This paper introduces LLM4Ranking, a unified and extensible framework designed to simplify the use of LLMs for document reranking tasks (Liu et al., 10 Apr 2025 ). The authors note that while using LLMs for reranking is a promising research direction with applications in search engines and retrieval-augmented generation (RAG), existing tools lack the flexibility to support a wide range of LLMs (both open-source and proprietary APIs) and reranking paradigms (pointwise, pairwise, listwise, etc.).
LLM4Ranking addresses this gap by providing:
- A Unified and Extensible Interface: It allows users to easily integrate and switch between different LLMs, including open-source models via HuggingFace Transformers (with support for quantization like bitsandbytes/GPTQ and acceleration via vLLM) and proprietary models via OpenAI SDK-compatible APIs.
- Support for Diverse Reranking Methods: The framework implements popular reranking paradigms (pointwise, pairwise, listwise) and specific models like RankGPT and TourRank. It decouples the abstract ranking logic (e.g., pointwise scoring) from the concrete model implementation (e.g., relevance generation vs. query generation), making it easy to customize and add new methods. It supports models based on generation, log-likelihood computation, and direct logit usage.
- Integrated Training and Evaluation: LLM4Ranking includes ready-to-use scripts for training models. For generation-based and log-likelihood-based models, it provides standard Supervised Fine-Tuning (SFT) scripts compatible with HuggingFace Transformers and PEFT methods like LoRA. For logits-based models, it offers separate training code inspired by cross-encoders, supporting various loss functions (Cross-Entropy, Margin-MSE, LTR losses). It also provides standardized evaluation scripts for multiple benchmark datasets (TREC DL, BEIR, MAIR, NevIR, BRIGHT), calculating standard IR metrics (MAP, NDCG, Recall) and logging detailed results like latency and token usage.
The framework's architecture consists of three core components: the LLM Interface (handling interactions with different LLMs), Ranking Logic Abstraction (defining the reranking paradigm), and Model (implementing specific ranking algorithms).
To demonstrate its capabilities, the authors conducted experiments using LLM4Ranking.

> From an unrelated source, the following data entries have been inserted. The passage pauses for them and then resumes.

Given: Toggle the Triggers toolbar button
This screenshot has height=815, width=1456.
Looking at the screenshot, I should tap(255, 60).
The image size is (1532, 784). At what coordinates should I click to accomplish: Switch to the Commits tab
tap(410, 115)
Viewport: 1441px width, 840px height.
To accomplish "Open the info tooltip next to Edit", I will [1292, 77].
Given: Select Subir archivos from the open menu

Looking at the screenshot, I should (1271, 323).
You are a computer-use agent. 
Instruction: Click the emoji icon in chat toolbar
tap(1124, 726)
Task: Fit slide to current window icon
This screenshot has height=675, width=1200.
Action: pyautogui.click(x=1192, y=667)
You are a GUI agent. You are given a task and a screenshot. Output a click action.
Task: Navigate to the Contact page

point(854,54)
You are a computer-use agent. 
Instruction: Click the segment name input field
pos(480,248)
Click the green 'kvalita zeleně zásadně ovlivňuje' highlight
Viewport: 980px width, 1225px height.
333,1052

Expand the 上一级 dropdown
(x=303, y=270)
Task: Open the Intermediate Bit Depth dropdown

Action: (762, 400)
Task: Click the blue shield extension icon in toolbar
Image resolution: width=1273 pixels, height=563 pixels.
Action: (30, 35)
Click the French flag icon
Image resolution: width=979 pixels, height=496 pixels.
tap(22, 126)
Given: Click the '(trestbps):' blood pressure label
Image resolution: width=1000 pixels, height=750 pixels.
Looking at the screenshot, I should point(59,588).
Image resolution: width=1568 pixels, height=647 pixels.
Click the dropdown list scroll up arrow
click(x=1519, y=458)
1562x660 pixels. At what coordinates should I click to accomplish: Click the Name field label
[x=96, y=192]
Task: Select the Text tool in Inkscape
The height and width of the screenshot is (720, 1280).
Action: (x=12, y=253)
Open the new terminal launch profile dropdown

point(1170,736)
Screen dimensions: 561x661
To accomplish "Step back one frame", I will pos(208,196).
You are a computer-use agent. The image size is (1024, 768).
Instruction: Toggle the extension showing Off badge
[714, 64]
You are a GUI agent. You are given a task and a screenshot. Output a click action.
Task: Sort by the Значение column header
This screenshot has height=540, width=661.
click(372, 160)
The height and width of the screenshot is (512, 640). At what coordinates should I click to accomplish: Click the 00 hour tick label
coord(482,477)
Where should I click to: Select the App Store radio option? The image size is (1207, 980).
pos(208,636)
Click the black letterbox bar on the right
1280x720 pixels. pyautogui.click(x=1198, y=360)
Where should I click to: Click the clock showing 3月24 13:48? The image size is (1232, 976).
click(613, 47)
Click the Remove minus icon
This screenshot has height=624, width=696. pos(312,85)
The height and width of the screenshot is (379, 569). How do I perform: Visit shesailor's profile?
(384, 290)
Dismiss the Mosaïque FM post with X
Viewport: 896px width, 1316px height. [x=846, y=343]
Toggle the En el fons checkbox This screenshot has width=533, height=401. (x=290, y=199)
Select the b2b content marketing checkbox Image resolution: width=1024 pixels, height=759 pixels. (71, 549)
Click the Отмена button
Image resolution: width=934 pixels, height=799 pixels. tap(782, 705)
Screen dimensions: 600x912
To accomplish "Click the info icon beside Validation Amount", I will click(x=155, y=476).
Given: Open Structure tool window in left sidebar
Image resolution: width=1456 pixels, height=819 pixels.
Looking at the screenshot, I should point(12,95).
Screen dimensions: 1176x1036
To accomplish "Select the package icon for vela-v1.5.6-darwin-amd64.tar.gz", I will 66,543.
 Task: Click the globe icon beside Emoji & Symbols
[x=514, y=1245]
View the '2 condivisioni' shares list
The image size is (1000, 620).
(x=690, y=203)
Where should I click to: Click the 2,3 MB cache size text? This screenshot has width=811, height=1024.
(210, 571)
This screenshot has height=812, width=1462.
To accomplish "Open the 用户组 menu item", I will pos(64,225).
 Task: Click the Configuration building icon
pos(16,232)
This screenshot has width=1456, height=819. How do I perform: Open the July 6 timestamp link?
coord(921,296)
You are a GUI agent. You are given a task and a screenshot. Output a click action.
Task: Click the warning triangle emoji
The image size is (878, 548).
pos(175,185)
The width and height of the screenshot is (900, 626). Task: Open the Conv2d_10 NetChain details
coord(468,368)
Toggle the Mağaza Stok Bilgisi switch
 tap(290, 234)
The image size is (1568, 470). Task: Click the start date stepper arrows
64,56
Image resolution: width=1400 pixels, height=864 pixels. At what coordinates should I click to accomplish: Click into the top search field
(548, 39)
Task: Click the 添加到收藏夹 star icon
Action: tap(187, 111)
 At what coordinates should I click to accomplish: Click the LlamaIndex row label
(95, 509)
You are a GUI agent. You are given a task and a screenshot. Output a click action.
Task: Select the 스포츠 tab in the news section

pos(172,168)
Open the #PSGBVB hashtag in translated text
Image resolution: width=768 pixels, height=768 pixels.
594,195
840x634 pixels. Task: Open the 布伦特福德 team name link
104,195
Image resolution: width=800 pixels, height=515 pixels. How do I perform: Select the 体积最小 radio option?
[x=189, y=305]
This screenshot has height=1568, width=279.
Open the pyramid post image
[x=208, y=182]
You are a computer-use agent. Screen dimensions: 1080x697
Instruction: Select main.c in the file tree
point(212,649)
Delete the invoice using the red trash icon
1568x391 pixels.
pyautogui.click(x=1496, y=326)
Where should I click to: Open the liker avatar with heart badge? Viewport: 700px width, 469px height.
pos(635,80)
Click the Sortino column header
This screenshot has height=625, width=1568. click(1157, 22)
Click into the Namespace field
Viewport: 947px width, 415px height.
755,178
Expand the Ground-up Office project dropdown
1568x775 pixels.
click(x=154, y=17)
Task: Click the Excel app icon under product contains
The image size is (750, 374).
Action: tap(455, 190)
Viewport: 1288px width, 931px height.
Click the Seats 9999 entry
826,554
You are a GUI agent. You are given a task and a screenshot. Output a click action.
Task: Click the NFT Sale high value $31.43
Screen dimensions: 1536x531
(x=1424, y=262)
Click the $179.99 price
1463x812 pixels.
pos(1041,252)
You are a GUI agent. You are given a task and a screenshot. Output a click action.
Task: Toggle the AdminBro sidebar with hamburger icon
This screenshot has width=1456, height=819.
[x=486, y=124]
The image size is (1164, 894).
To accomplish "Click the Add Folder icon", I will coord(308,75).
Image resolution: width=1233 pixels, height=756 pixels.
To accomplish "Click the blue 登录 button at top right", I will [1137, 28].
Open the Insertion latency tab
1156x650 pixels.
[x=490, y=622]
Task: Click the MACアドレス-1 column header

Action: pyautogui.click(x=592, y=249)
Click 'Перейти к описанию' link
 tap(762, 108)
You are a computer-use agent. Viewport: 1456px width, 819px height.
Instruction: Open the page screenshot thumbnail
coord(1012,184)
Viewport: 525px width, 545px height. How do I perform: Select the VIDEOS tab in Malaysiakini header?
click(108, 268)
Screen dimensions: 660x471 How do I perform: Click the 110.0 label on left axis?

They evaluated several zero-shot reranking methods (Relevance Generation, PRP-Heapsort, RankGPT, TourRank) with various open-source (Llama 3.1, Qwen 2.5) and API-based LLMs (GPT-4o, Claude 3.7 Sonnet, DeepSeek-V3) on TREC DL datasets. Results showed that API-based models generally performed better, and RankGPT was consistently effective. They also trained and evaluated supervised models (pointwise Relevance Generation and listwise RankGPT distillation) using smaller Qwen 2.5 models, demonstrating that fine-tuned smaller models can achieve performance comparable to larger zero-shot models.
The paper concludes that LLM4Ranking serves as a valuable and easy-to-use toolkit for both researchers and practitioners, facilitating reproducible experiments and the development of LLM-based reranking applications. The code is made publicly available.